— START OF RECORDS FOR THIS EXERCISE —
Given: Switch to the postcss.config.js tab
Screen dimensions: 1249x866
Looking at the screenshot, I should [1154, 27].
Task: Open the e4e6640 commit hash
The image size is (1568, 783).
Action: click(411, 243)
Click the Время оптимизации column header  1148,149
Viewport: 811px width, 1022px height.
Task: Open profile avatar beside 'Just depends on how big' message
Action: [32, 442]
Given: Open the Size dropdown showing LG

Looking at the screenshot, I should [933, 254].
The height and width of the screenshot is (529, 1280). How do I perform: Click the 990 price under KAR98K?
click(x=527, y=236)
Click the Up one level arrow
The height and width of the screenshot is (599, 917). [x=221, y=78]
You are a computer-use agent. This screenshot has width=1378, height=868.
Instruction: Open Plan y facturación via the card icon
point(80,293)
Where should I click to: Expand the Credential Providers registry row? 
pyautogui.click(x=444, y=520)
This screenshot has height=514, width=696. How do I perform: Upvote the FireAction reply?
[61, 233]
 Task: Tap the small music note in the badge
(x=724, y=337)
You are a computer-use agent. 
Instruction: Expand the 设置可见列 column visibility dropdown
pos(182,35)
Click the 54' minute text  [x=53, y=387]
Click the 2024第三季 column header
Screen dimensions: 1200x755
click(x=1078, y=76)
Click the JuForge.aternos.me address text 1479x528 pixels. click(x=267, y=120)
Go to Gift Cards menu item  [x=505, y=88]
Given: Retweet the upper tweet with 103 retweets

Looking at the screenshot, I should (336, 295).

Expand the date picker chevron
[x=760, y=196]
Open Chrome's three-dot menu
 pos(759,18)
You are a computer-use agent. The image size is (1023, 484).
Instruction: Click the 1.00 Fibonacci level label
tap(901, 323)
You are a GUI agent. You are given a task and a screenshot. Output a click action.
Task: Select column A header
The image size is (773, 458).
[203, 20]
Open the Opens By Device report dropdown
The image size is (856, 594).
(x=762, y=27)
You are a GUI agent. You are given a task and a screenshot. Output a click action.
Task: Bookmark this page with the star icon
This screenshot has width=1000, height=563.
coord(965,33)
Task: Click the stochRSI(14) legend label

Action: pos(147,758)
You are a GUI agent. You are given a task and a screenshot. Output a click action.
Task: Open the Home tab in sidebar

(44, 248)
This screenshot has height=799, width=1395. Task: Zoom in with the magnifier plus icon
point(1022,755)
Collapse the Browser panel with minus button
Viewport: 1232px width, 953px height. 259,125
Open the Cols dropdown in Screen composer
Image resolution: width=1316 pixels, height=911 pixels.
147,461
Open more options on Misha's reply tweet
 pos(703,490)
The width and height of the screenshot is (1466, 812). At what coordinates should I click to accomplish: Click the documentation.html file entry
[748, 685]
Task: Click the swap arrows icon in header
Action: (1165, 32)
— END OF RECORDS FOR THIS EXERCISE —
- **BRIEF**:
Tally the lines in the entries above that contain the string "text". Give only the number.

- **REPLY**:
2